So other good idea I've had, I've started to stockpile wood, instead of just making pits of loose soil at the top of the hill, I'm going to fill the pits with a fire, cover with Dirt and water, and make biochar, I want the top of the gold fault garden, to have as much biochar as possible to work as a spunge holding water, the top of the fault evtually wont be so much a hollow more a mound in time. Has anyone experience with making corn stalks into biochar, I even wonder if making peanut hay into biochar is possible, if you extinguish it quick enough.
So I get pretty specific instruction on how to select my corn for next year, some to me represent women, I,lol put them in the center of the population, some are the sun and fire, they are women too. Some of the red ones have curses, the red ones are men, but some are good. Some are trees, like cherry trees, or a tulip poplar, trees are even trees when on fire, and some remind me of bad things. Some make me feel really good when I hold it in my hand, some not. So what I'm getting at, is I'm going to keep, quite a few populations in somewhat separation. I will plant, 20-30 ears at the center, these are my favorite, I want to slightly inbreed my favorite characteristics here, keep them as a separate population, then eventually maybe out breed them, I haven't exactly figured it all out, they will outbreed as far as pollen goes but not 100 percent. I'm going to also plant all the earliest ones at the corners. Some I want to plant deeper than most, 2 small ears felt real good, and I heard something in my head say they may have a lot of protein, I may plant those 2 in isolation near the edge of field. I will also save 50 or so cobs to make the general population. I'm turning it more flinty. I also I'm guessing from the hues of dark yellow, probably has high cartonene yellow in mequakie, that I'm selecting for.
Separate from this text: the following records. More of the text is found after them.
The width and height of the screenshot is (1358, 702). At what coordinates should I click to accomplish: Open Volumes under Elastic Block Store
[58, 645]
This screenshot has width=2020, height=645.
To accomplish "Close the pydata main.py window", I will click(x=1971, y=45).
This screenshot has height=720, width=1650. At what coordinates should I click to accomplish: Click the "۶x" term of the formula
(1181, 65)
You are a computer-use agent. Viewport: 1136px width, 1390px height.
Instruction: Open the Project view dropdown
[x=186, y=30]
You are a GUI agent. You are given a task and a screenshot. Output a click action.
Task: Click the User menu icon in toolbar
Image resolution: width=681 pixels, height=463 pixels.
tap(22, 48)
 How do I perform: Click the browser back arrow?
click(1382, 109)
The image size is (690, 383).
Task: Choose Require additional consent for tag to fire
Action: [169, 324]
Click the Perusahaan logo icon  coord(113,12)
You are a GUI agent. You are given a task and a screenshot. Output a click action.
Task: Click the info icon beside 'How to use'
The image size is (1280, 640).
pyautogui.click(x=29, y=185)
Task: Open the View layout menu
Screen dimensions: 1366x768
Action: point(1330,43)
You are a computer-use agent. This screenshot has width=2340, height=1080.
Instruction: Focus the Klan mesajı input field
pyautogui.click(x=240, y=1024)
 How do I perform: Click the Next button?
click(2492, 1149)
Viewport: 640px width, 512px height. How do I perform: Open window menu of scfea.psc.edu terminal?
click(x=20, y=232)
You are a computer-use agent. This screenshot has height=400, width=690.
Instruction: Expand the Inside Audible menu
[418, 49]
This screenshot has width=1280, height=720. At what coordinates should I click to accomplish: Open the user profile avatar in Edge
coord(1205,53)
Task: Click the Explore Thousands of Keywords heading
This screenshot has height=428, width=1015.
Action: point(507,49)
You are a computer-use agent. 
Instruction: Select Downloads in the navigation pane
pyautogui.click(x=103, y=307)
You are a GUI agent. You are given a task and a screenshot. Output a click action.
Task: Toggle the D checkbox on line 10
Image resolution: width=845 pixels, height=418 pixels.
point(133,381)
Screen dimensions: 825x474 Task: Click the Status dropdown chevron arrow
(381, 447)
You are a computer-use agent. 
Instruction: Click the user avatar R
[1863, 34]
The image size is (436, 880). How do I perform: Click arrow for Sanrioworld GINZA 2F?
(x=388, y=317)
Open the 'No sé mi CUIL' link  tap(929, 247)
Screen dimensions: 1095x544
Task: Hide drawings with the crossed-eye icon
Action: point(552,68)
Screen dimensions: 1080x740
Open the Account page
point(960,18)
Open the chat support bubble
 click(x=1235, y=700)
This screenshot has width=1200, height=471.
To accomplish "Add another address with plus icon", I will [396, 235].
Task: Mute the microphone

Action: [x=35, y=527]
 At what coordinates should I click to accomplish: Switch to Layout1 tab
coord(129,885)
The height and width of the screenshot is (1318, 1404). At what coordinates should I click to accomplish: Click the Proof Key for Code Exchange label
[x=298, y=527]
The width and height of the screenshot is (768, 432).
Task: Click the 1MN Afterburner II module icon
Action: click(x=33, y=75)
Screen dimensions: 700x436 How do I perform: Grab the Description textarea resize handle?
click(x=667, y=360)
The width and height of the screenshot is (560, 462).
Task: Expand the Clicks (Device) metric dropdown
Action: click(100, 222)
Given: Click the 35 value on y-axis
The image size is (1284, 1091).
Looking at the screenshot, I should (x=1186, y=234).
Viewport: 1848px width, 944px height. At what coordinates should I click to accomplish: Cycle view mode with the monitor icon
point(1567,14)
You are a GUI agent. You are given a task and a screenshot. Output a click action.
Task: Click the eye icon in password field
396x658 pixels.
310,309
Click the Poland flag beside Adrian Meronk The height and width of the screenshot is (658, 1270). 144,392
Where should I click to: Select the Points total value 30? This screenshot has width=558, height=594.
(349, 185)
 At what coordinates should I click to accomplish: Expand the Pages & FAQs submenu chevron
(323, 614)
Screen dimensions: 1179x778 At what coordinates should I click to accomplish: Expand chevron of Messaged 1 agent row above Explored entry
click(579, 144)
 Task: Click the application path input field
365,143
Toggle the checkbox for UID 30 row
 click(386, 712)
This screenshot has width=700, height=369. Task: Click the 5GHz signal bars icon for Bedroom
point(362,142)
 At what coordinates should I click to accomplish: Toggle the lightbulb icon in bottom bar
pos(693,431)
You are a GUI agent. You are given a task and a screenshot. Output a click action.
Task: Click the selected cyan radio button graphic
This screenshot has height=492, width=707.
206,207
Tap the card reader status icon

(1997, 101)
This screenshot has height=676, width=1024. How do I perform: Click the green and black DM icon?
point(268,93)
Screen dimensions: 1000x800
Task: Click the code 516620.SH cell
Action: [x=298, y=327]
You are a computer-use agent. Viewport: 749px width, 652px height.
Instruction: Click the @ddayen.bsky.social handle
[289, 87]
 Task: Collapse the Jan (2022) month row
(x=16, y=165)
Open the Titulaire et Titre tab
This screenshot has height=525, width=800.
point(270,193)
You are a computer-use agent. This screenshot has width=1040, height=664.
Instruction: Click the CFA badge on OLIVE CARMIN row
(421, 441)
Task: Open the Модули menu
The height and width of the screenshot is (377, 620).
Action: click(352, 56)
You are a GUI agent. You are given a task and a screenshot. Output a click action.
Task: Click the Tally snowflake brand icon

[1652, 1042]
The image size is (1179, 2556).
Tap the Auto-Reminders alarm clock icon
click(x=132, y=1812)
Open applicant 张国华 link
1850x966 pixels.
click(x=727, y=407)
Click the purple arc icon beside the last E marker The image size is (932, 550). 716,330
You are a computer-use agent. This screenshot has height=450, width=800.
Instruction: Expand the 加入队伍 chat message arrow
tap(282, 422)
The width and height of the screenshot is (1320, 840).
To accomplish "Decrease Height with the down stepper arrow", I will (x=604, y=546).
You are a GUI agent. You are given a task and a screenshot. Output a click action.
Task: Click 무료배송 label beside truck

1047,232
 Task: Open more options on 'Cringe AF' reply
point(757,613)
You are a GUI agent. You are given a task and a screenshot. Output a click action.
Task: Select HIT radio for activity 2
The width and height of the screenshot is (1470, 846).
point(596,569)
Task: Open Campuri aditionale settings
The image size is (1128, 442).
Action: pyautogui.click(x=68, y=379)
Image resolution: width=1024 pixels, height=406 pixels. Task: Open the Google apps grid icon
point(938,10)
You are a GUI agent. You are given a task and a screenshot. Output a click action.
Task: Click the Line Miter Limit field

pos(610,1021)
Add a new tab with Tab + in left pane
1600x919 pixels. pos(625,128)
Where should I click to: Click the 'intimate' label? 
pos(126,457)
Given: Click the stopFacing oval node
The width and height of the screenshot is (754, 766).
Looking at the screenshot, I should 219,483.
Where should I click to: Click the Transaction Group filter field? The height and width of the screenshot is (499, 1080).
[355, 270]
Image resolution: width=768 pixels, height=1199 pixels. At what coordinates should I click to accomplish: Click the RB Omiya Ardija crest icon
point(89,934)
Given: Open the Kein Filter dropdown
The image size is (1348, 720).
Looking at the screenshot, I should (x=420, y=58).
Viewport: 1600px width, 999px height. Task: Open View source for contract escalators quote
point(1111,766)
I want to make a cross of tarahumara apachito and gaspe, I want to see if I cross them, if their leaves will be even darker than the 2 orginal varieties. It would be nice if I could get a corn to grow underneath the canopy of an earlier planted corn, then once older it will break through the canopy. trying to get a corn plant to grow in shade. We,lol see if I get around to making a cross. I'm also trying to grow Cherokee flour and Cherokee squaw. We,lol see. Apachito was nice, droopy leaves, it fell over, but once it did it stood back up and rooted itself just as properly with its convieninet air roots that are quite sturdy.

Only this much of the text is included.